Die IBV und ihr Bekenntnis machen einen totalen Anspruch gegenüber den Ernsten Bibelforschern geltend, erfassen nicht nur ihr religiöses, sondern auch ihr politisches Sein.

Die Bibelforscher berufen sich zur Rechtfertigung dieses Totalitätsanspruches auf Befehle Jehovas. Wenn sie ihm nicht treu blieben, hätten sie ihr Leben verwirkt. Sie handelten lediglich nach dem Gesetz Gottes, verfolgten daher keine politischen Ziele, selbst wenn sie mit den irdischen Machthabern in Konflikt gerieten. Gott müssten sie mehr gehorchen als den Menschen. Das Heil der Welt werde von Christus kommen, dem sie in erster Linie zum Gehorsam verpflichtet seien. Daher versagen die Bibelforscher den Anordnungen der Regierung oder ihr nachgeordneter Behörden den Gehorsam, wenn deren Befehle den Geboten Jehovas widersprechen.

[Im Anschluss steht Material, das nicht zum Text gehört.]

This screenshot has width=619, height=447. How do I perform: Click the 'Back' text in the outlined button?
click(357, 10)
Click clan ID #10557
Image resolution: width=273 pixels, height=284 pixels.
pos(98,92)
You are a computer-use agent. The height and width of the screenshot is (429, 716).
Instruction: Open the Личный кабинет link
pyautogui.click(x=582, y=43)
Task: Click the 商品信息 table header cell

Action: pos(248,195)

Welches solche Gebote Jehovas sind, erfahren die Mitglieder der IBV vor allem durch den Mund ihres Präsidenten, des Amerikaners J. F. Rutherford in San Diego (California).

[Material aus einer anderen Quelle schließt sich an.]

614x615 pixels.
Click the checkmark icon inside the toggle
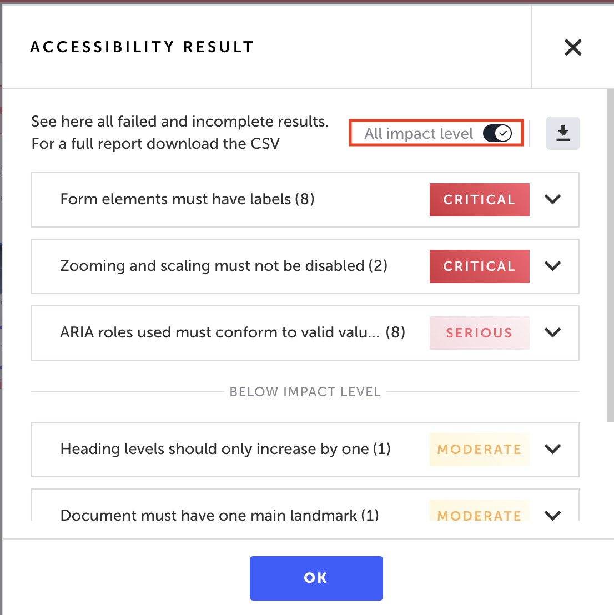pos(502,133)
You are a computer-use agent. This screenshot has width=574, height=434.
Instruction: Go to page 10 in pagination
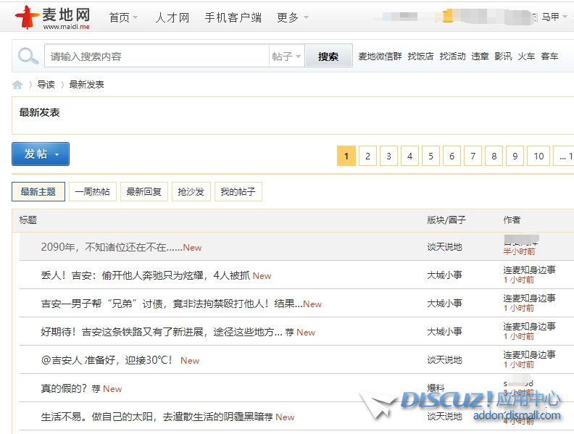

Den Hitler-Gruß können sie mit ihrem Glauben und dem Gelübde zu Jehova, ihrer höchsten Autorität, nicht in Einklang bringen. Das Heil bedeutet in der Heiligen Schrift soviel wie Errettung und Erlösung. Bei Anwendung des Deutschen Grußes würden sie Jehova, der allein ihr Erretter und Erlöser sei, entweihen. Zu dieser Ansicht bekennen sich selbst solche Bibelforscher, die Beamte oder Staatsangestellte sind bzw. waren. Kein Mensch der Welt, behaupten sie weiter, könne sie jemals dazu bringen, Kriegsdienste zu leisten, zur Wahlurne zu gehen oder der irdischen Macht in irgendeiner Form mehr zu gehorchen als den göttlichen Instanzen.

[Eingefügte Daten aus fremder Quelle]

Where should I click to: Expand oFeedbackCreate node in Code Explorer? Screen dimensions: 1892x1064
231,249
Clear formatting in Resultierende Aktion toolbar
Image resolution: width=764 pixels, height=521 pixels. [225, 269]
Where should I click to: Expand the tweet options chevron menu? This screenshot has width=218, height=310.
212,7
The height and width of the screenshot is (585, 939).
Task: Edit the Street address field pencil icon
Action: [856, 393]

Aus den meist vom Ausland bezogenen Zeitschriften, Werbezetteln, Traktaten und Jahrbüchern ergibt sich mit aller Deutlichkeit, dass die IBV nicht lediglich auf religiösem, sondern auch auf politischem Gebiet tätig wird. Dies Material lässt zugleich die Einstellung der Bibelforscherbewegung zum nationalsozialistischen Deutschland erkennen. Hier wird der Pazifismus verherrlicht, der Heldentod fürs Vaterland verächtlich gemacht. Geistliche werden als Kriegshetzer, als Anhänger des Teufels geschildert. Auch die irdischen Machthaber, vor allem die deutsche Regierung, sollen unter teuflischem Einfluss stehen. 'Hitler und sein Stab von Beamten', heißt es in einem Aufsatz in den 'Bibelstudien', 'stehen ohne Zweifel unter der Kontrolle der unsichtbaren Macht Satans und seiner ruchlosen Verbündeten, die zusammen gegen Jehovas Zeugen Krieg führen.'

Der Bericht über die Bibelforscherbewegung in Deutschland, der in dem in der Schweiz erschienenen 'Jahrbuch 1935 der Zeugen Jehovas' enthalten ist, stellt die Behauptung auf:

'Ohne Zweifel gibt es kein Land auf Erden, dass solche extremen Maßnahmen wie die Hitler-Regierung ergriffen hat. Offenbar steht dieser Mann unter der direkten Aufsicht des Teufels und ist sein besonderer Vertreter auf Erden.' Der Nationalsozialismus, so wird in der Zeitschrift 'Jonadab' gesagt, ist Selbstsucht, Überheblichkeit über andere, Machtsucht und Neid.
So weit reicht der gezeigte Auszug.